● **Petit exercice A**:
Réécris l'extrait sur le personnage romanesque à partir des mots « Sartre décrit l'homme » jusqu'aux mots « reviendrons. » inclus, en remplaçant « univers » par « monde ».

====== Extrait du texte ======

2) La crise de l'identité et du sujet.
Au XXème siècle, le personnage s'interroge surtout
sur son identité et sa liberté ; devenu citoyen et libre, mais
aussi rappelé à sa dépendance par les sciences humaines,
le personnage romanesque doit affronter un monde qui lui paraît mouvant,
étranger et absurde.
Le roman questionne la liberté etl'unité de la
personne humaine: « La découverte d'une telle dualité
m'étonnait prodigieusement » (page 71).
« J'entrais par Anne dans un monde de reproches, de mauvaise
conscience, où, trop inexperte à l'introspection, je me perdais
moi-même » (page 65).
« J'aurais voulu être caressée,
consolée, raccommodée avec moi-même » (page
67).
« J'avais toujours vécu. Or, voici que ces
quelques jours m'avaient assez troublée pour que je sois amenée
à réfléchir, à me regarder vivre. Je passais par
toutes les affres de l'introspection sans, pour cela, me réconcilier
avec moi-même » (page 71).
3) La notion de responsabilité.
Sartre décrit l'homme plongé dans un univers
absurde et cherche par quelles voies il pourrait échapper au
désespoir.Les personnages de Sagan le font dans les ivresses, nous y
reviendrons.
Sartre revendique un existentialisme athée: l'homme, pour
justifier sa propre existence et donner un sens à sa vie, ne peut
compter que sur lui-même.

====== Liste des relevés ======

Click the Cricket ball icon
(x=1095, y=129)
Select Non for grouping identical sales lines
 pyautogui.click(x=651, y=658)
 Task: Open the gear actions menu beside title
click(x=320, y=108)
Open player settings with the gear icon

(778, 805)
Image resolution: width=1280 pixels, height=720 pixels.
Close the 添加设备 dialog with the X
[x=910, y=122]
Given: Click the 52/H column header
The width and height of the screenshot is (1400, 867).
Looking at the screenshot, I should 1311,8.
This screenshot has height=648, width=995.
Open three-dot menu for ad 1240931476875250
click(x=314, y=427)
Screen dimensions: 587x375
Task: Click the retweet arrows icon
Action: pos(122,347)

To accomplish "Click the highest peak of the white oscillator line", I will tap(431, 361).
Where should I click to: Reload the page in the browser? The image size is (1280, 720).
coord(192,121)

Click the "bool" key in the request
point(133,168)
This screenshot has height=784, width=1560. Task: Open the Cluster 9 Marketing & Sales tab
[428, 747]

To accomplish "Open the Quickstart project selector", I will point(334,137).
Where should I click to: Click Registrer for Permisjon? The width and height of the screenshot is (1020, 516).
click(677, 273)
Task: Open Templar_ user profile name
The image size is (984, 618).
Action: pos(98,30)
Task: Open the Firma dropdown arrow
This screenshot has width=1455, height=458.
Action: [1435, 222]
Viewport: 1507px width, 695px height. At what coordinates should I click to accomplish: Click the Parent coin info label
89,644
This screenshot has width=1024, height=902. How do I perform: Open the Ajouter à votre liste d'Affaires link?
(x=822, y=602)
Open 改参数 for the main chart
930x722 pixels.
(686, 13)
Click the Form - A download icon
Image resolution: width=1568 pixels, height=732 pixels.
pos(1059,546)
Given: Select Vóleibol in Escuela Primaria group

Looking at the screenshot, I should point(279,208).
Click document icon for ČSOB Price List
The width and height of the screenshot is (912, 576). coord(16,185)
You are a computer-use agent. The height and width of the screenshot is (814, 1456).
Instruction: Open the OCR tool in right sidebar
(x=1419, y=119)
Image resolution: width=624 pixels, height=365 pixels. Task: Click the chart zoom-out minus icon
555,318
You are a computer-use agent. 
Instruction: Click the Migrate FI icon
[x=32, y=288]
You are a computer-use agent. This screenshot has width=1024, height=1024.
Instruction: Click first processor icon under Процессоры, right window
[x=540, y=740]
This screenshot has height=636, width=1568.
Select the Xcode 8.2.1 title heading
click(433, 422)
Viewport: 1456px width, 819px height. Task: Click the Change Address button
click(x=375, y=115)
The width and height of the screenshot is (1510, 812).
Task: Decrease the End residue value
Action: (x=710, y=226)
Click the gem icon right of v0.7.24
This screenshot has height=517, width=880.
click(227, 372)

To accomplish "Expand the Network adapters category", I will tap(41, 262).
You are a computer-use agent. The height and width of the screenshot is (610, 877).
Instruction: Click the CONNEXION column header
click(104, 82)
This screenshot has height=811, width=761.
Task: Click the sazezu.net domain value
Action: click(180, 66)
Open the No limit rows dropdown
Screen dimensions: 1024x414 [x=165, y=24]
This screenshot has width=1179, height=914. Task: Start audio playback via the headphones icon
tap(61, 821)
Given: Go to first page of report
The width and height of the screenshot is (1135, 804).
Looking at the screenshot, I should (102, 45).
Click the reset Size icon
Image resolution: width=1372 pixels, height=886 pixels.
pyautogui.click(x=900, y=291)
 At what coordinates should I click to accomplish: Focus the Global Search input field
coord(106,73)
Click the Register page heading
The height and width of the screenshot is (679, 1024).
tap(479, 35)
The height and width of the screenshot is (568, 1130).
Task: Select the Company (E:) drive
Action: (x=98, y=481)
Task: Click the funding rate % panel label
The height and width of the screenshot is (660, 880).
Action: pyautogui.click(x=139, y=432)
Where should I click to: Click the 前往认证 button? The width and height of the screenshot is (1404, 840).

======

● **Petit exercice B**:
Dans la liste, relève chaque ligne qui contient le mot « Given » et recopie-la. Les majuscules et minuscules comptent.

● **Bonne réponse A**:
Sartre décrit l'homme plongé dans un monde
absurde et cherche par quelles voies il pourrait échapper au
désespoir.Les personnages de Sagan le font dans les ivresses, nous y
reviendrons.

● **Bonne réponse B**:
Given: Click the 52/H column header
Given: Select Vóleibol in Escuela Primaria group
Given: Go to first page of report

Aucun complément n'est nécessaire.